* [What is being asked]: Continue the write-up on extracting core entities from sentences, picking up right after its third step about the dual-layer Bidirectional LSTM and the Viterbi algorithm.

* [Page extract]:
START

1. Segment the sentence into words, then use Word2Vec to train word vectors;

2. Use a Convolutional Neural Network (in this type of extraction problem, CNNs often perform better than RNNs) to perform convolution and obtain an output with the same dimension as the word vector;

3. The loss function is the cosine similarity between the output vector and the vector of the core word in the training sample.

Thus, to find the core words of a sentence, I only needed to calculate an output vector for each sentence and then compare its cosine similarity with the vector of each word in the sentence, sorting them in descending order. The obvious advantage of this method is its fast processing speed. In the end, I used this model to achieve an accuracy of 0.35 on the public evaluation set. Later, I felt it was difficult to improve and abandoned this approach.

Worshiping the 0.7 masters

Why did I give up? In fact, while this approach performed well in the "Core Recognition" part, its fatal flaw was its dependence on word segmentation performance. Segmentation systems often split core entities composed of long words. For example, "Zhu Family Garden" (朱家花园) might be split into "Zhu Family/Garden" (朱家/花园). After segmenting, it becomes much more difficult to integrate them back. Consequently, I referred to the article "【Chinese Word Segmentation Series】 4. seq2seq Character Labeling based on Bidirectional LSTM" and adopted the sequence labeling approach, as it does not clearly depend on segmentation results. Ultimately, I achieved 0.56 accuracy using this method.

The main steps were:

1. Segment the sentences and train word vectors with Word2Vec;

2. Convert the output into a 5-tag labeling problem: b (beginning of core entity), m (middle of core entity), e (end of core entity), s (single word as core entity), x (non-core entity part);

3. Use a dual-layer Bidirectional LSTM for prediction and the Viterbi algorithm for labeling.

END

* [Data section]:
START

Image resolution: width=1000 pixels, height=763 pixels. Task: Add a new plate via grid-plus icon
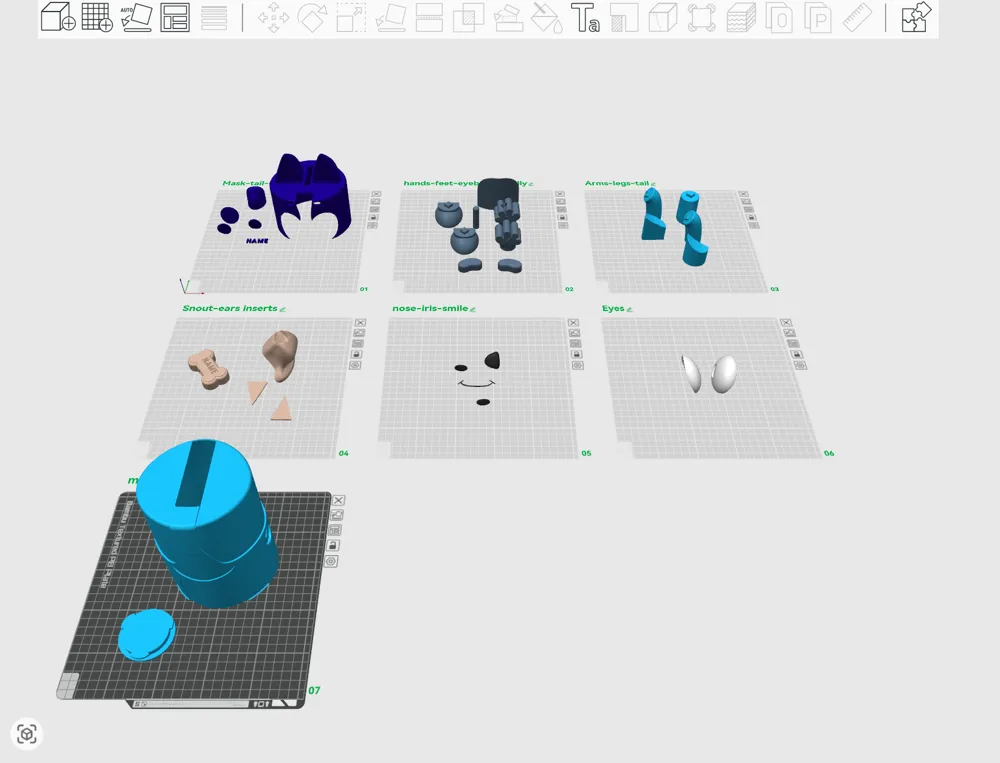97,17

END

* [Exercise answer]:
Finally, it is worth mentioning that according to this approach, one could even perform core entity recognition without prior word segmentation. However, generally speaking, segmented results are better, and segmentation helps reduce sentence length (a 100-character sentence becomes a 50-word sentence after segmentation), which is beneficial for reducing model parameters. Here, we only need a simple segmentation system without needing its built-in new word discovery features.

Transfer Learning

Before using this approach, I was very uncertain about its final effectiveness. The main reason was: Baidu provided 12,000 training samples, but there were 200,000 test samples. This ratio is so disparate that the performance seemed unlikely to be good. Furthermore, there are 5 tags, and compared to the 'x' tag, the numbers for the other four tags are very small. With only 12,000 training samples, there seemed to be a serious issue of insufficient data.

Of course, practice is the sole criterion for testing truth. The first test of this approach reached an accuracy of 0.42, which was much higher than the CNN approach I had meticulously tuned for over half a month. So I continued with this path. Before proceeding, I analyzed why this approach worked well. I believe the main reasons are two: one is "Transfer Learning," and the other is LSTM's powerful semantic capturing ability.

Traditional data mining training models are purely built on the training set. However, we cannot guarantee that the training set and the test set are consistent; or more accurately, it is hard to assume they share the same distribution. Consequently, even if a model trains very well, its test performance may be a mess. This is not necessarily caused by overfitting; it is caused by the inconsistency between the training and test sets.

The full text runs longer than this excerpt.